**Records**.

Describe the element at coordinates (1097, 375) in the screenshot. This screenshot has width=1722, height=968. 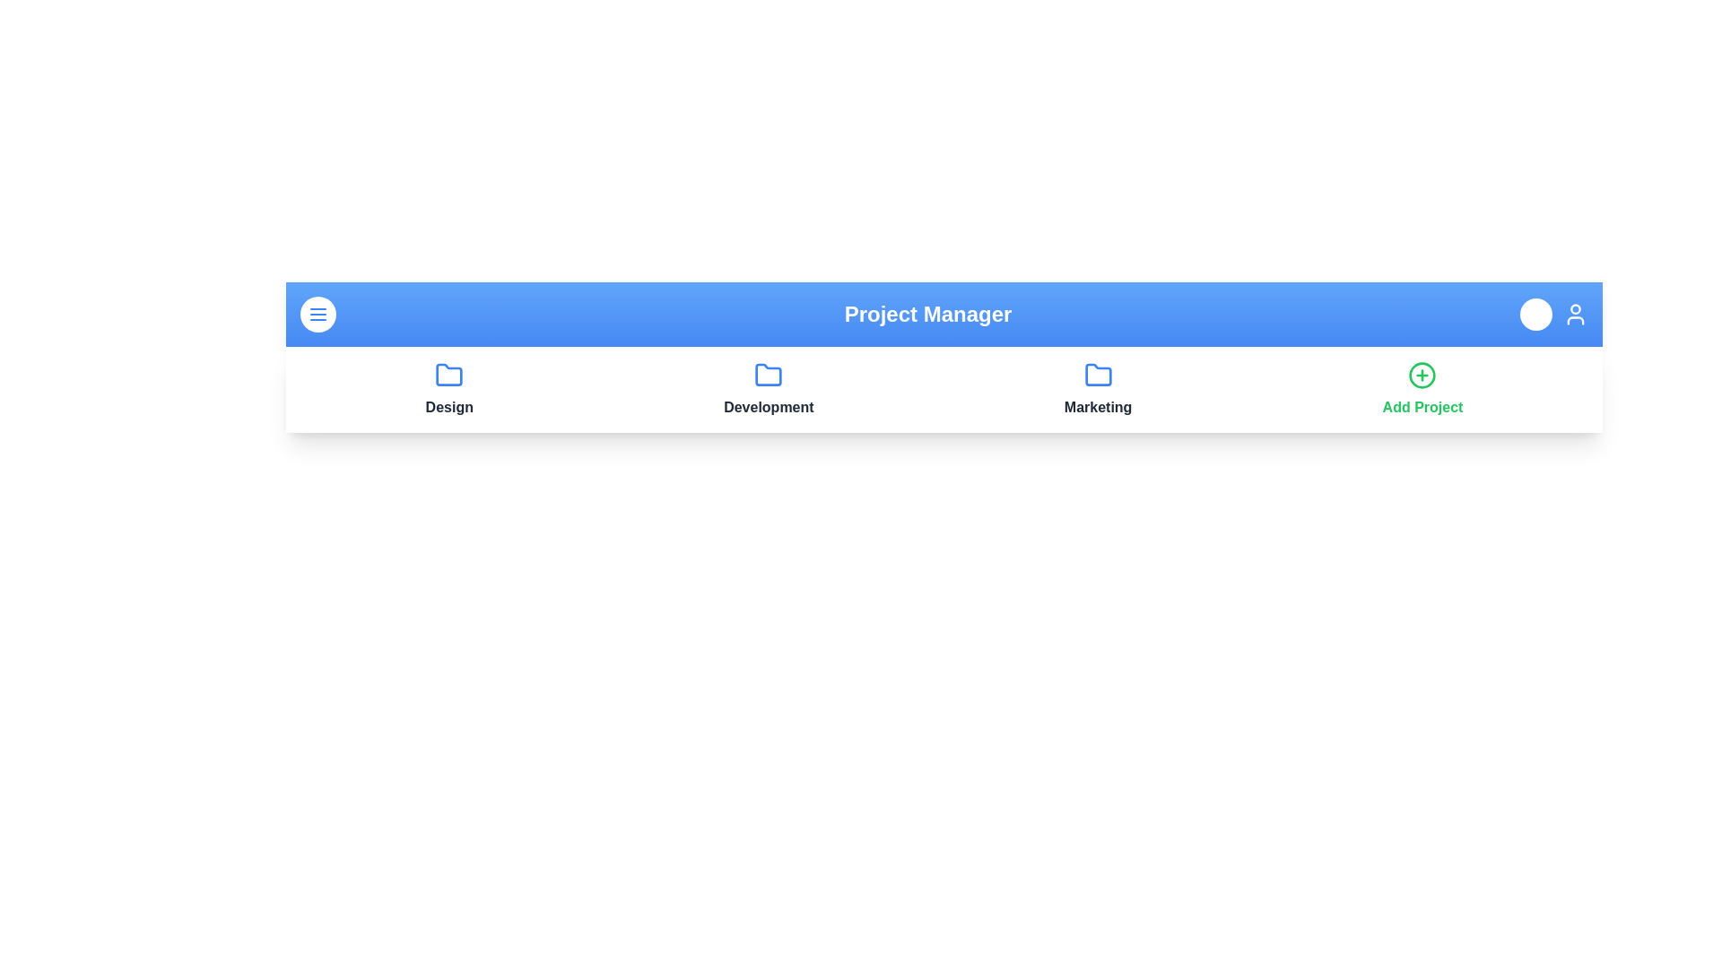
I see `the project folder for Marketing` at that location.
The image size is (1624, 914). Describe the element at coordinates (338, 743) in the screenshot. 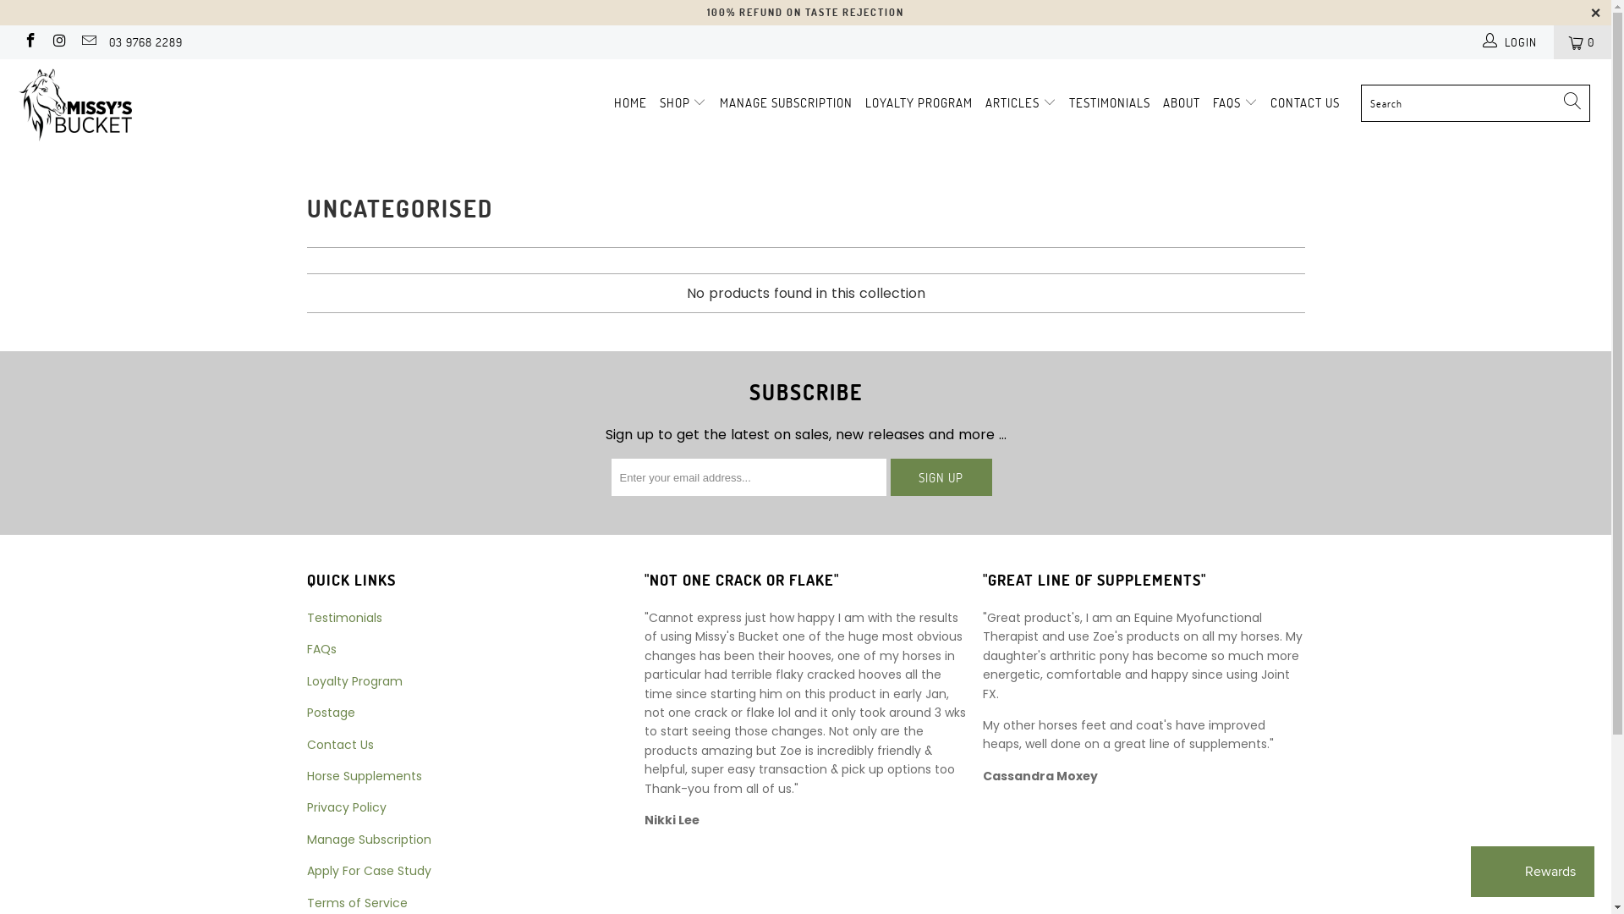

I see `'Contact Us'` at that location.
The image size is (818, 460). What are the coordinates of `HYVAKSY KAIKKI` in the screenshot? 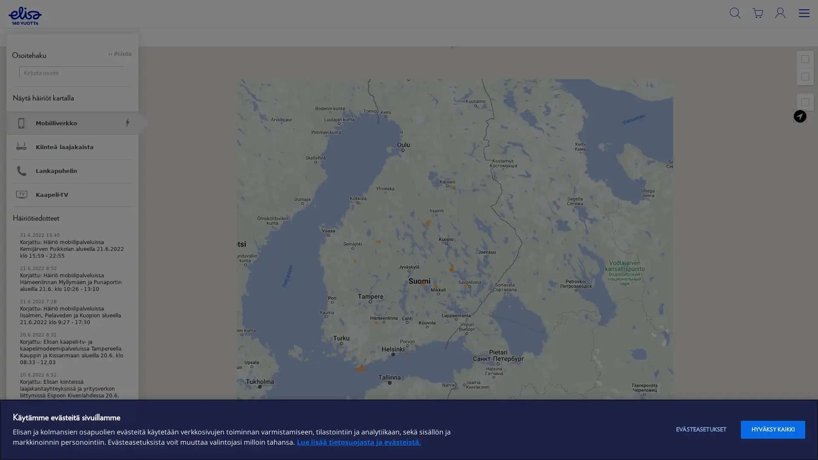 It's located at (773, 430).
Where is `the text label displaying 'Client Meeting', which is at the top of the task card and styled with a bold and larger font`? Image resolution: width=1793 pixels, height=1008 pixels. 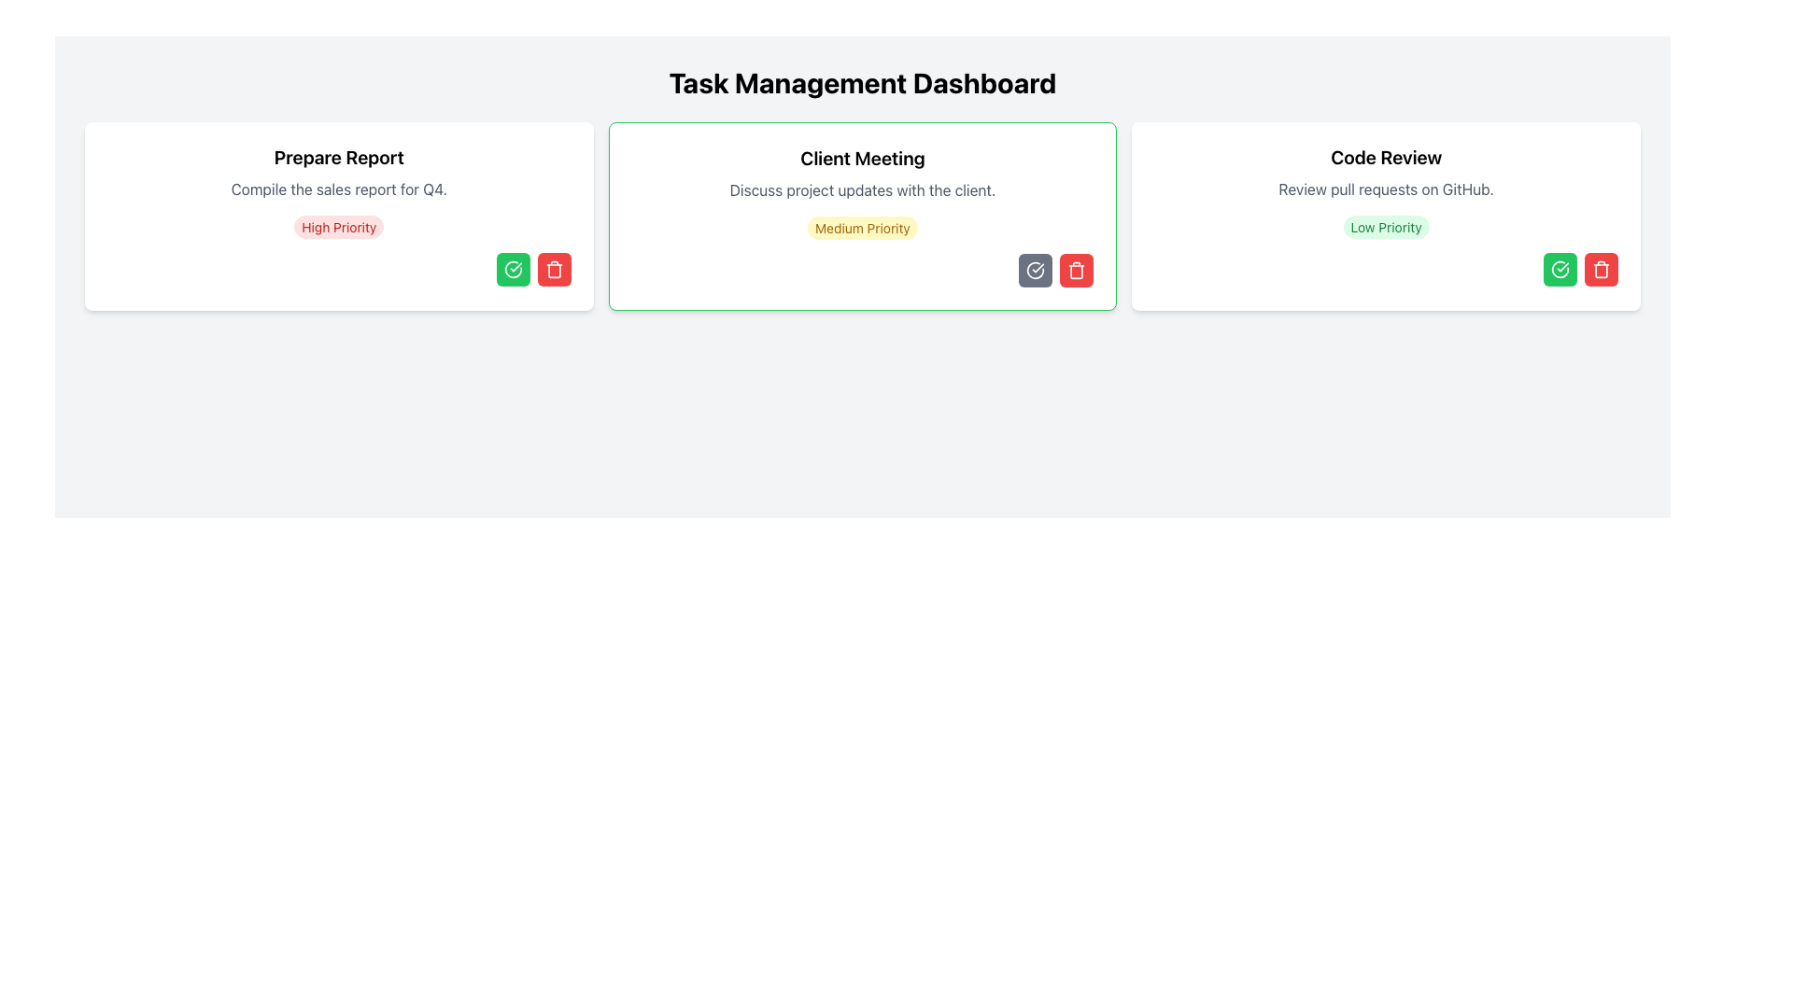
the text label displaying 'Client Meeting', which is at the top of the task card and styled with a bold and larger font is located at coordinates (861, 157).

**Set task**.
Write out the rows above word for word, beginning with the line that contains "pixels, height=1008 pixels." and going on through the last of the rows. Omit the pictures from your copy.

**Full response**.
Where is `the text label displaying 'Client Meeting', which is at the top of the task card and styled with a bold and larger font`? Image resolution: width=1793 pixels, height=1008 pixels. 
the text label displaying 'Client Meeting', which is at the top of the task card and styled with a bold and larger font is located at coordinates (861, 157).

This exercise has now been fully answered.